Cath Clarke 

The Garden Left Behind review – an unnerving snapshot of transphobic violence

First-time actor Carlie Guevara is radiant as Tina, an undocumented Mexican trans woman building her life in New York, in an otherwise unsettling film
  
  

The Garden Left Behind
Authentic soul ... Carlie Guevara in The Garden Left Behind Photograph: Publicity image

Attacks on transgender people are rising so fast in the US that campaigners talk of an “epidemic” of violence. Victims are disproportionately Black or Latina – like Tina (Carlie Guevara), the sweet-natured Mexican trans woman at the centre of this New York indie. I was desperate for the movie to end happily but, from the opening scene, director Flavio Alves foreshadows the violence to come, beginning with a menacing closeup of a man’s face, nostrils flaring, mouth pinched with hate as he watches her walking home.

It’s not reasonable to ask that the film keeps Tina safe, but a sense from the start that things might end badly for her made me wince a little even during the lovely, authentic-feeling scenes of her life. Alves cast the film from within the trans community, and first-time actor Guevara’s performance as Tina has a radiant quality, soulful and touchingly gentle, though her line readings are a little stilted at times. Tina is an undocumented worker who has been in New York since the age of five. She lives with her elderly grandma, who can’t wrap her head around Tina’s identity (she still uses male pronouns); but their apartment is filled with love and food. Tina drives a cab and is saving up for gender reassignment. When a friend is attacked, she joins a grassroots Trans Lives Matter campaign.

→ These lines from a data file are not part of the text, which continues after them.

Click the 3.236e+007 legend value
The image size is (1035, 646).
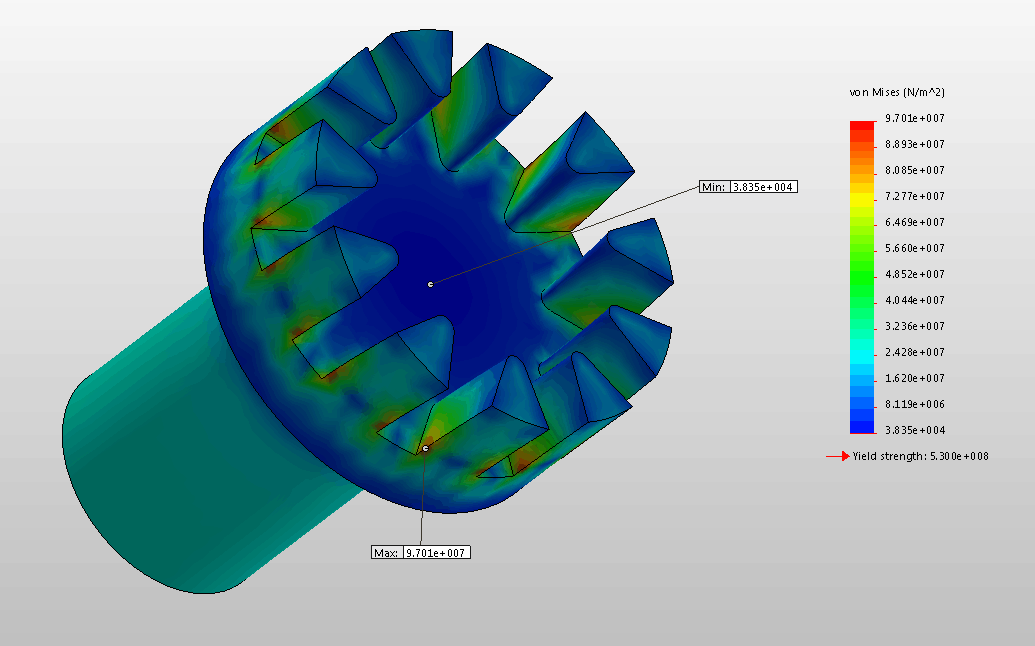tap(915, 326)
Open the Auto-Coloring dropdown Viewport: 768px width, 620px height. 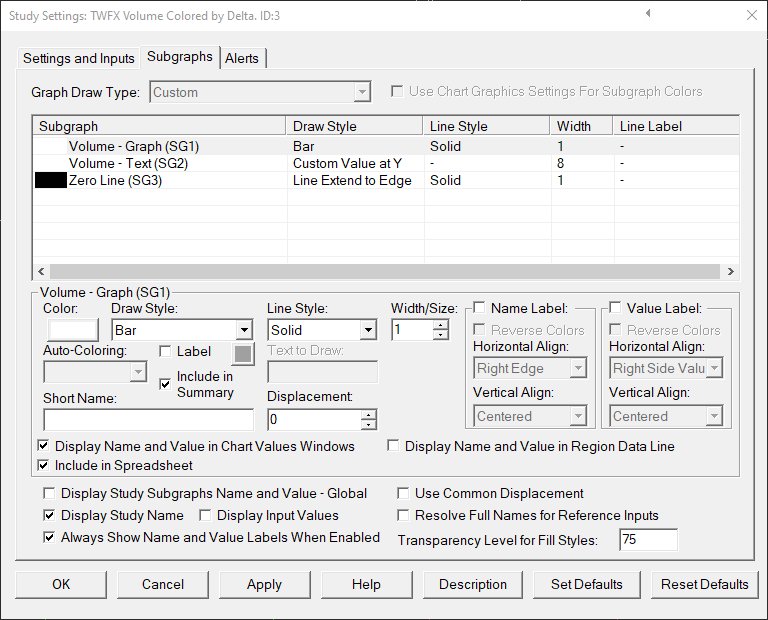click(138, 372)
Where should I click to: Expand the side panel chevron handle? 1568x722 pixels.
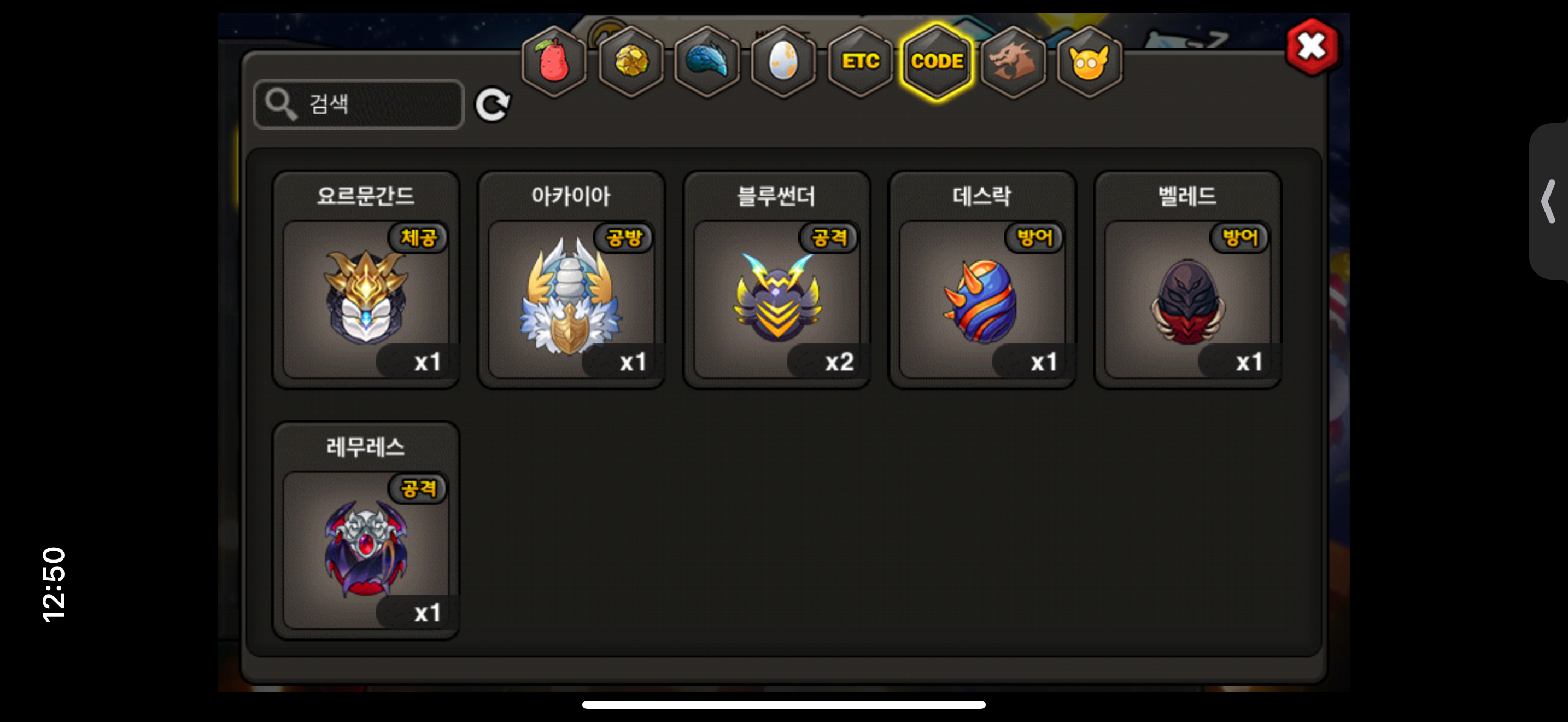pyautogui.click(x=1548, y=201)
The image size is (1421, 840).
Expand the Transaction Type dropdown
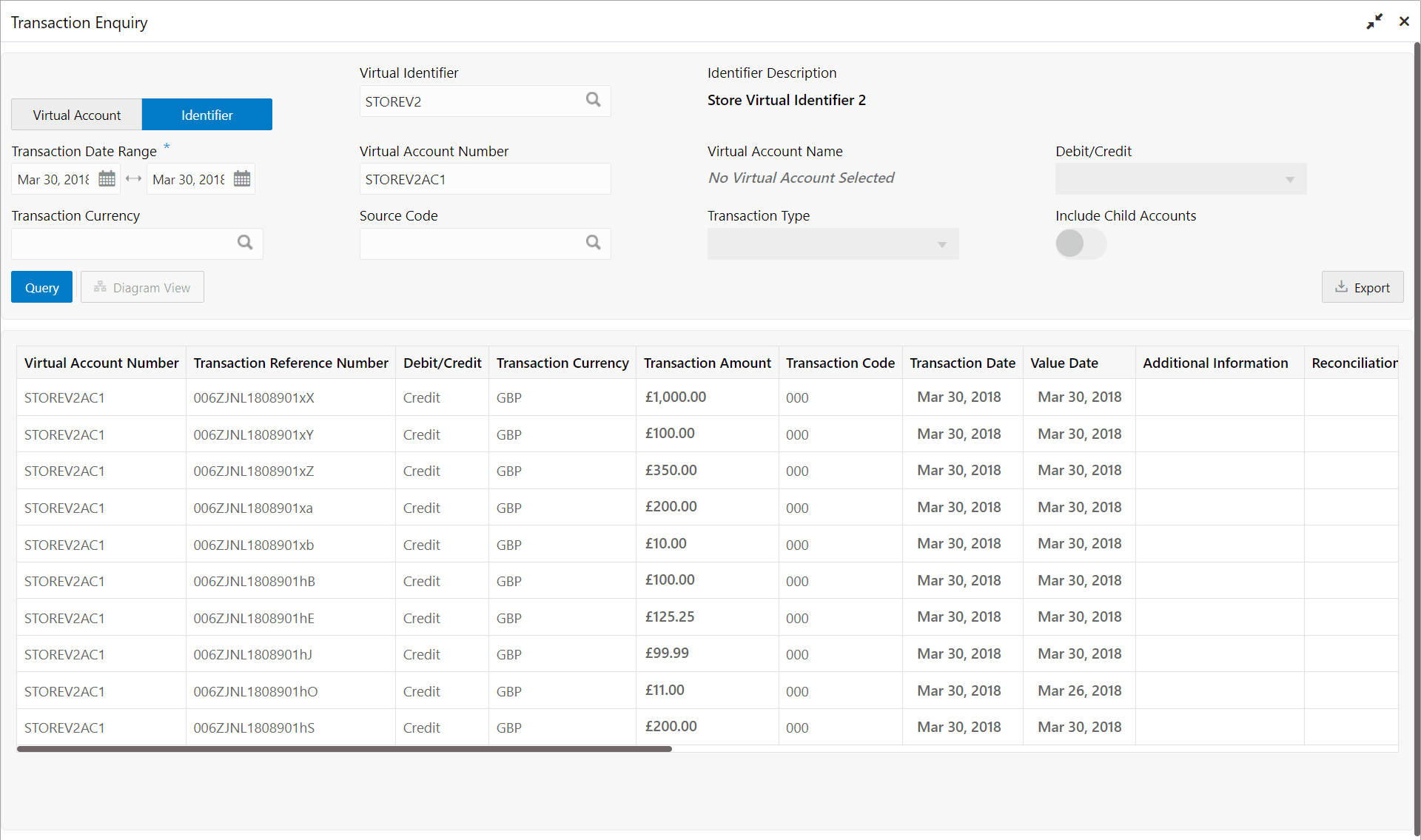coord(833,244)
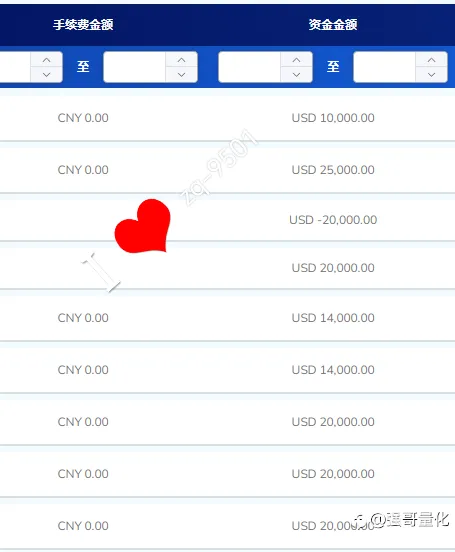
Task: Increase the fund amount minimum value
Action: click(297, 60)
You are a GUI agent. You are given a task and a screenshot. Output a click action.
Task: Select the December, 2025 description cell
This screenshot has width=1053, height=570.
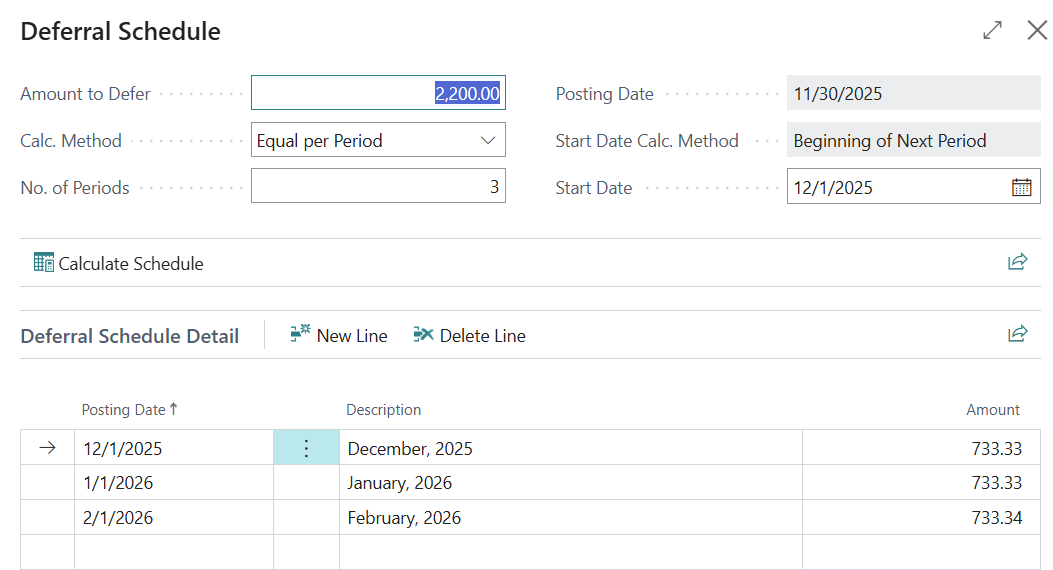(x=570, y=448)
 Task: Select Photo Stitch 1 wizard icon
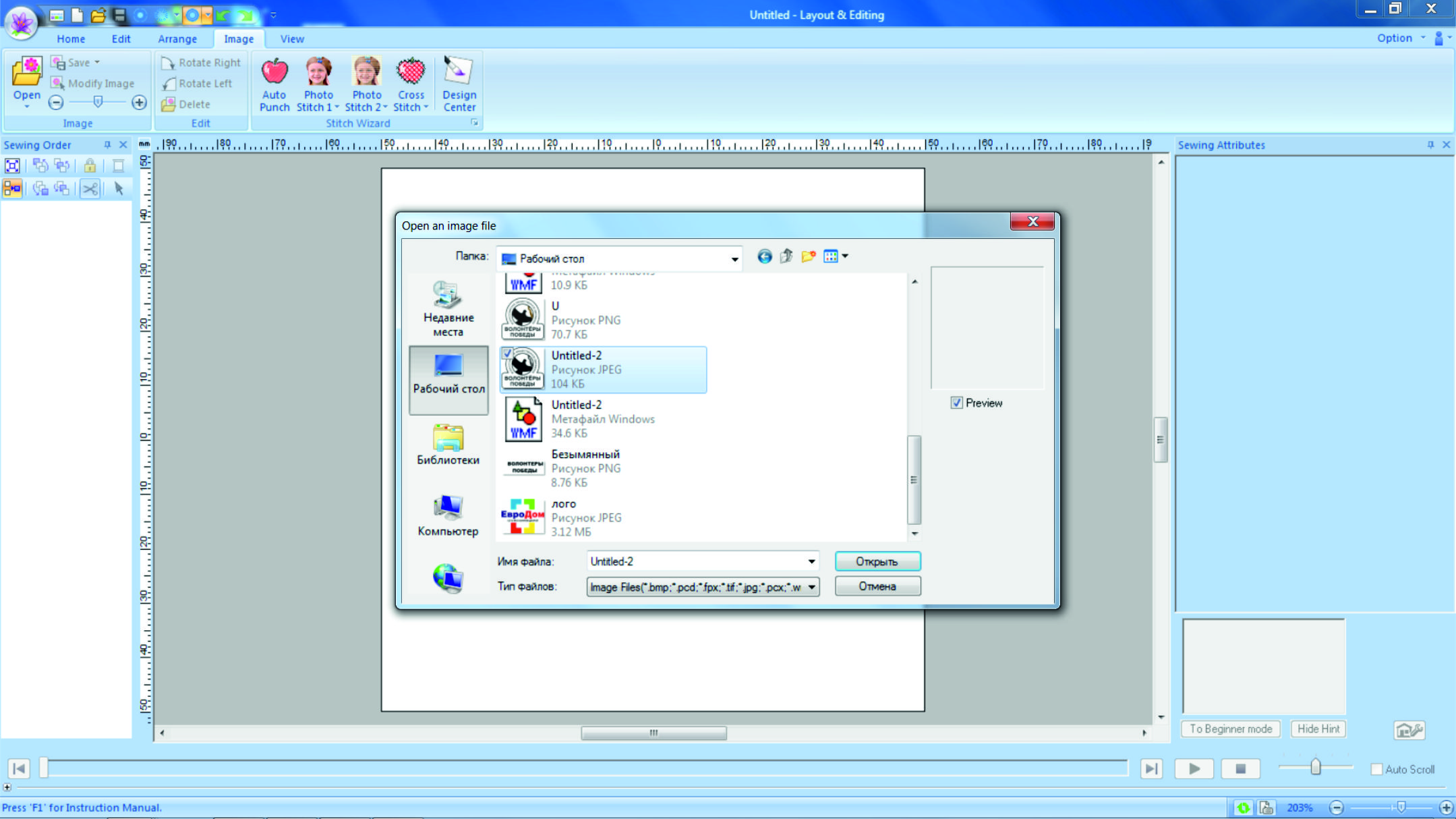tap(318, 72)
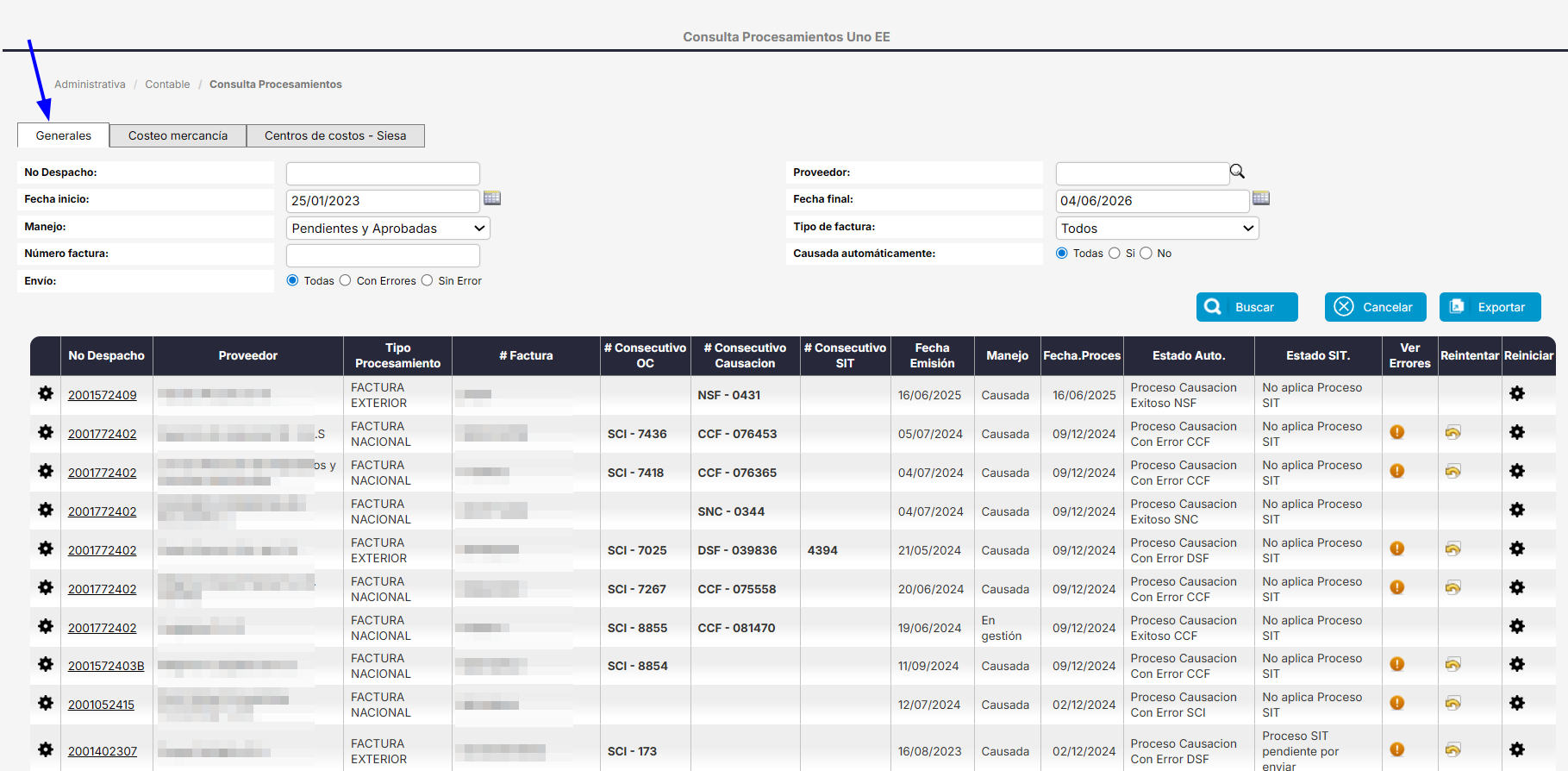Open calendar picker for Fecha inicio
The image size is (1568, 771).
coord(492,198)
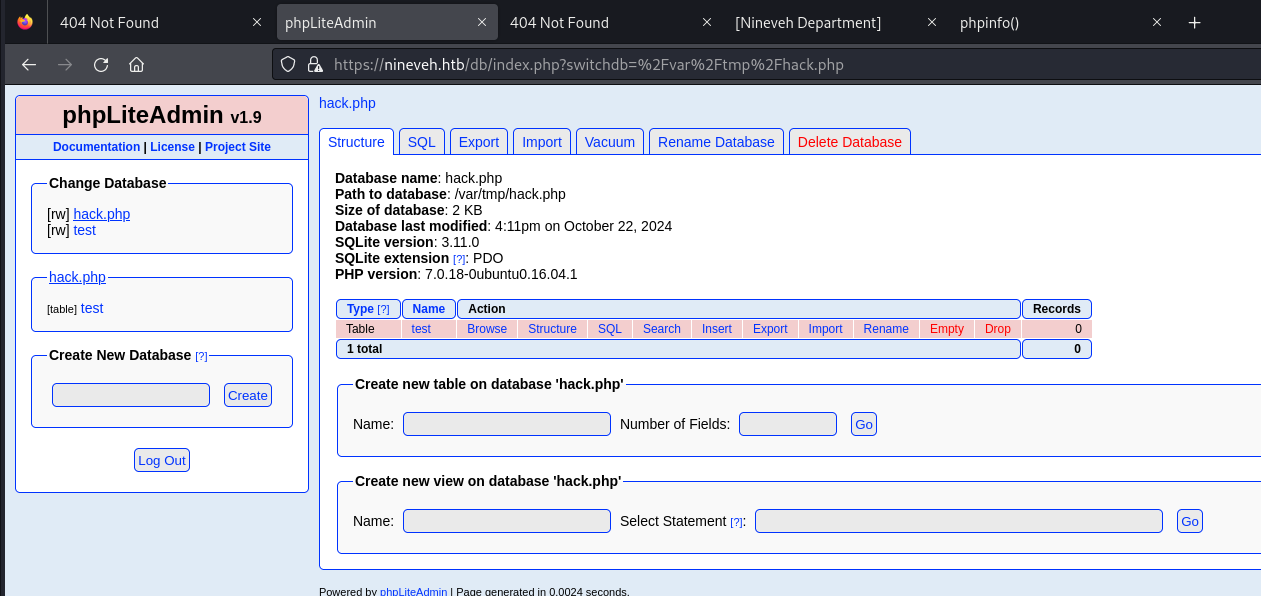Click help icon next to Select Statement
The image size is (1261, 596).
tap(737, 521)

Tina barely notices the stoned-looking long-haired loner working behind the counter at the local grocery shop, Chris (Anthony Abdo); he stares at her with a frightening mix of desire and disgust. I wasn’t absolutely sure if the film needed to spend so much time on his seething self-loathing: pumping weights, masturbating in the shower, humiliated by his macho semi-mates for being odd and unconfident. His destructive shame, for me, threatened to eclipse this moving realistic-feeling portrait of a woman building her life.

• The Garden Left Behind is released on 23 July on digital platforms.